We also study the ability of DNase-seq data to position nucleosomes. Traditionally, DNase-seq has only been widely used to identify DNase hypersensitive sites, which tend to be open chromatin regulatory regions devoid of nucleosomes. We reveal for the first time that DNase-seq datasets also contain substantial information about nucleosome translational positioning, and that existing DNase-seq data can be used to infer nucleosome positions with high accuracy. We develop a Bayes-factor-based nucleosome scoring method to position nucleosomes using DNase-seq data. Our approach utilizes several effective strategies to extract nucleosome positioning signals from the noisy DNase-seq data, including jointly modeling data points across the nucleosome body and explicitly modeling the quadratic and oscillatory DNase I digestion pattern on nucleosomes. We show that our DNase-seq-based nucleosome map is highly consistent with previous high-resolution maps. We also show that the oscillatory DNase I digestion pattern is useful in revealing the nucleosome rotational context around TF binding sites.

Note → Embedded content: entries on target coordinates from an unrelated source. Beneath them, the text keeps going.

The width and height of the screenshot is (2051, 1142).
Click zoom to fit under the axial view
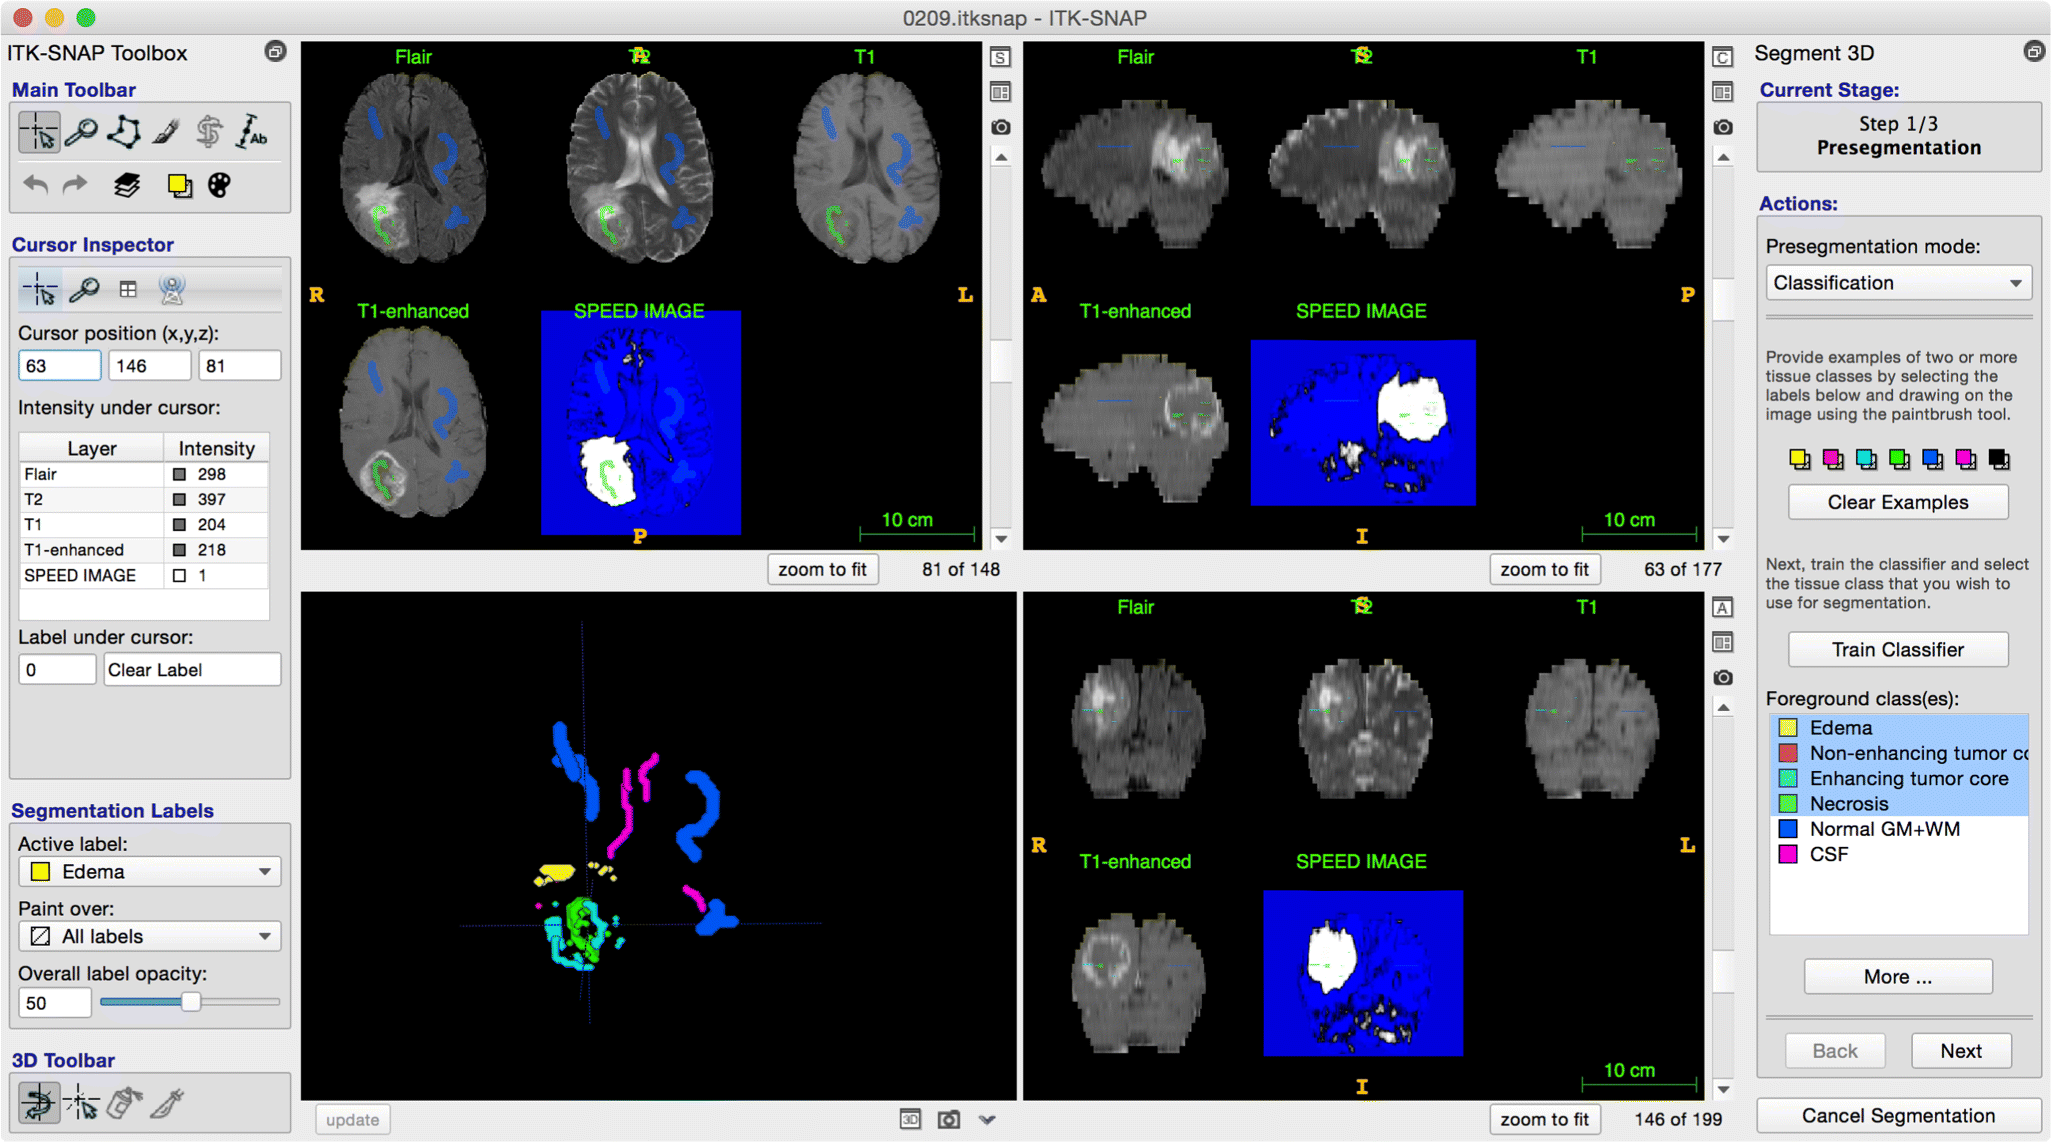tap(822, 568)
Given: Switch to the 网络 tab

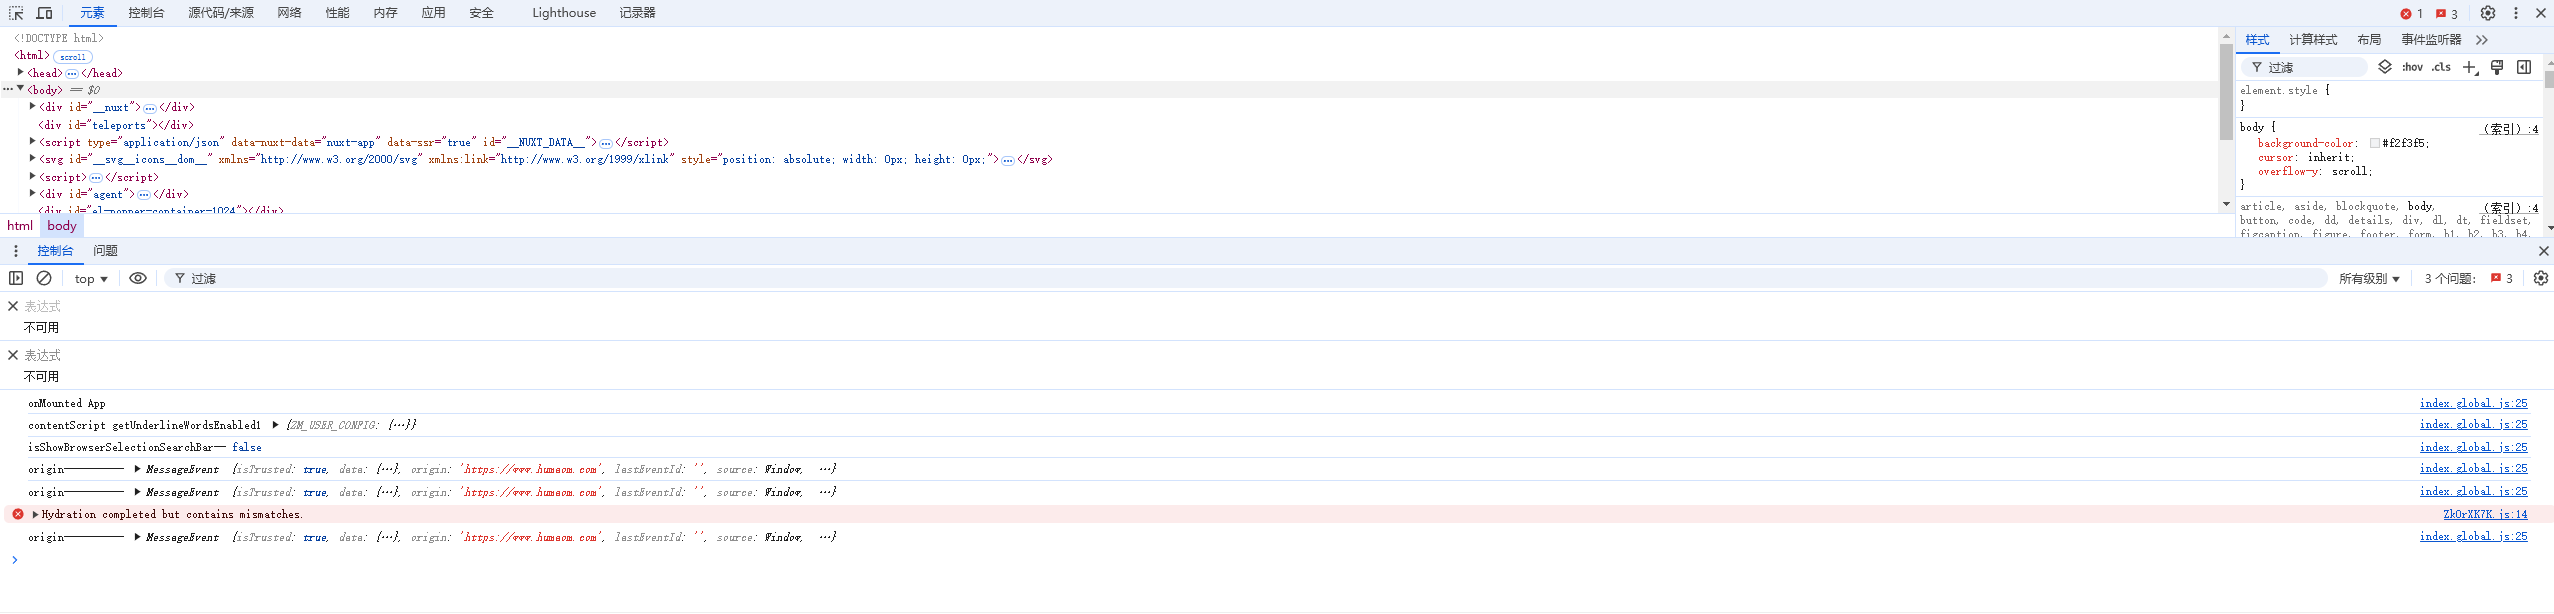Looking at the screenshot, I should [289, 13].
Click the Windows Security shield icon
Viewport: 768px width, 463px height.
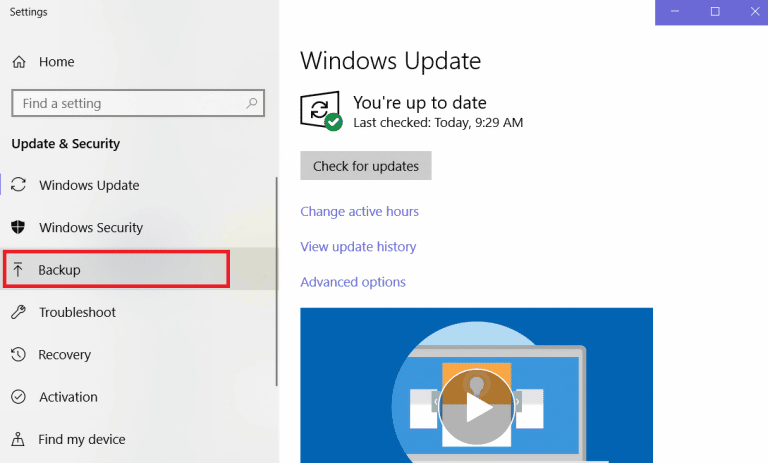coord(18,227)
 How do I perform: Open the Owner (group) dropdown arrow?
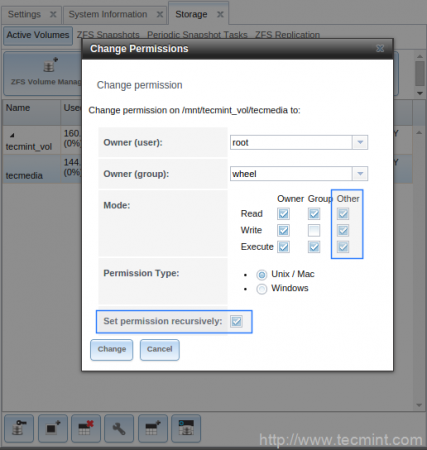pos(360,174)
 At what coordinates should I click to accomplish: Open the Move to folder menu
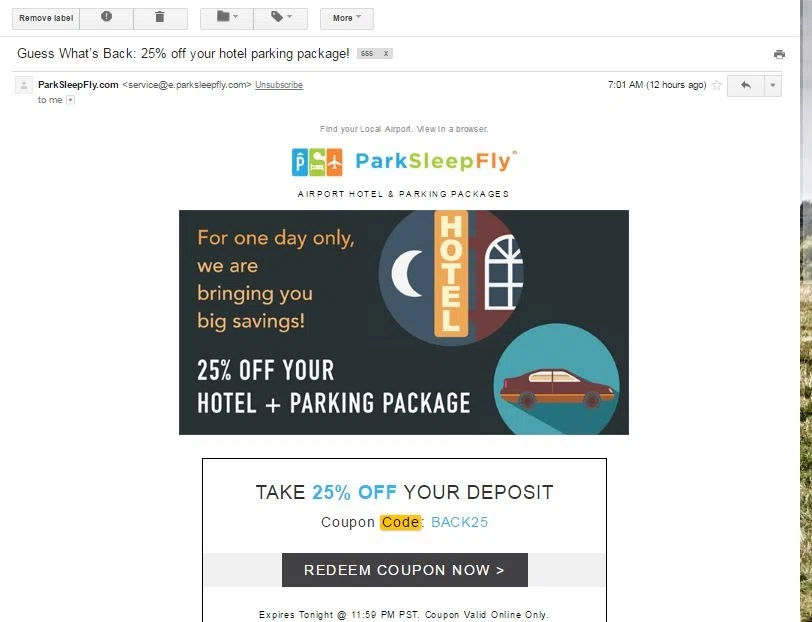tap(227, 18)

Finally, we present a state-space model (SSM) for jointly modeling different kinds of genomic data to provide an accurate view of the protein-DNA interaction landscape. We also provide an efficient expectation-maximization algorithm to learn model parameters from data. We first show in simulation studies that the SSM can effectively recover underlying true protein binding configurations. We then apply the SSM to model real genomic data (both DNase-seq and MNase-seq data). Through incrementally increasing the types of genomic data in the SSM, we show that different data types can contribute complementary information for the inference of protein binding landscape and that the most accurate inference comes from modeling all available datasets.
This dissertation provides a foundation for future research by taking a step toward the genome-wide inference of protein-DNA interaction landscape through data integration.